William is keen to use the technology and adopt an ERP system with the help of an ERP consultant (you) to record their customers’ details, products they sell, orders they received, etc. He believes that a computerised system will not only help him to record the transactions easily, but also help him to generate reports to understand which customers have placed orders each month, list of customers living in different suburbs and other states, more profitable customers (customers who purchased most products), which customers didn’t place any orders in the last week/month/year, popular products, average monthly orders, etc.

Task Description:

For this assessment, you will develop a report for WHS, which includes:

  • An argument to persuade management that an ERP is required,
  • An abridged feasibility analysis,
  • Issues that may arise due to incomplete elicitation of requirements and misalignment between the business processes and organisational strategy
  • Risks associated with BPR and ERP customisation
  • Current business processes
  • Proposed changes to the business processes

Persuade management that an ERP is required.  Your argument should consider at least:

  • The reason for organisational change,
  • Alignment of an ERP with the organisation’s goals.
  • Benefits and limitations of cloud based ERPs in the context of this organisation, and
  • The organisational commitment, especially from management, for this organisation.

Remember that there is no right answer or recommendation.

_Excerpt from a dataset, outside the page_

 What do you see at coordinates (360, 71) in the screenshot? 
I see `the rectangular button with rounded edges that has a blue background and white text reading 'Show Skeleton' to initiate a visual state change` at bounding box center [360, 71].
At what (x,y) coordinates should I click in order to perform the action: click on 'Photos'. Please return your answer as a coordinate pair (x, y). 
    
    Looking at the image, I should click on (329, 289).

Successful arguments can be made for many options. Your task is to present a persuasive and argumentative piece of writing in report form.  From your research and discussions in the report, you are expected to draw and justify your own conclusions.

For this assessment, you are required to use academic literature to support and illustrate your report.  It is important that you look at how issues and potential problems inter-relate and explain the linkages in order to present the risks/issues.   It is up to you to explain and justify why the risks/issues you identify may be a problem.  Use literature to develop your recommendations for strategies or actions that can avoid or mitigate the risks.  Be aware that it may not be possible to avoid or mitigate all risks.

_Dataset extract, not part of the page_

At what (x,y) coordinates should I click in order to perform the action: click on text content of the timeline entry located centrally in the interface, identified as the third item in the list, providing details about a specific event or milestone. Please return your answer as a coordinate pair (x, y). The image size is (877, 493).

Your audience are non-technical. However, you can assume your readers are intelligent people who understand business arguments.  Remember that there is no single right answer that will address all risks and recommendations.  It is your choice to nominate which of the risks you believe are the most critical and it is up to you to select the most appropriate mitigation strategies for your recommendations.  You will be assessed on your ability to persuade the reader, so it is essential that you develop factual and logical arguments in your risk and recommendation justifications.


Your report should include the following:

  •      Title page
  • Executive summary
  • Table of contents
  • Introduction
  • Discussion (use suitable headings and sub-headings)
  • Recommendations and Conclusion
  • References

You must use trade and academic literature to inform and support your report.  A minimum of 10 references (sources published 2012 or later) are required, at least 5 of which must be from academic sources (journal, conference or edited book chapter papers).

What you should submit:

You are required to submit your report as a Microsoft Word document.

Group formation:

In week 3, you should introduce yourself and know each other, so that you can join a group by week 4 to work on Assessments 2 and 3. If you have a genuine problem and you are unable to participate in a group, you can apply for permission from the Tutor of your class in week 3.


– Include the names and student ID of your group members when you submit your assessment.

– All group members are required to submit the same report through the Moodle submission link.

– All group members will receive the same mark.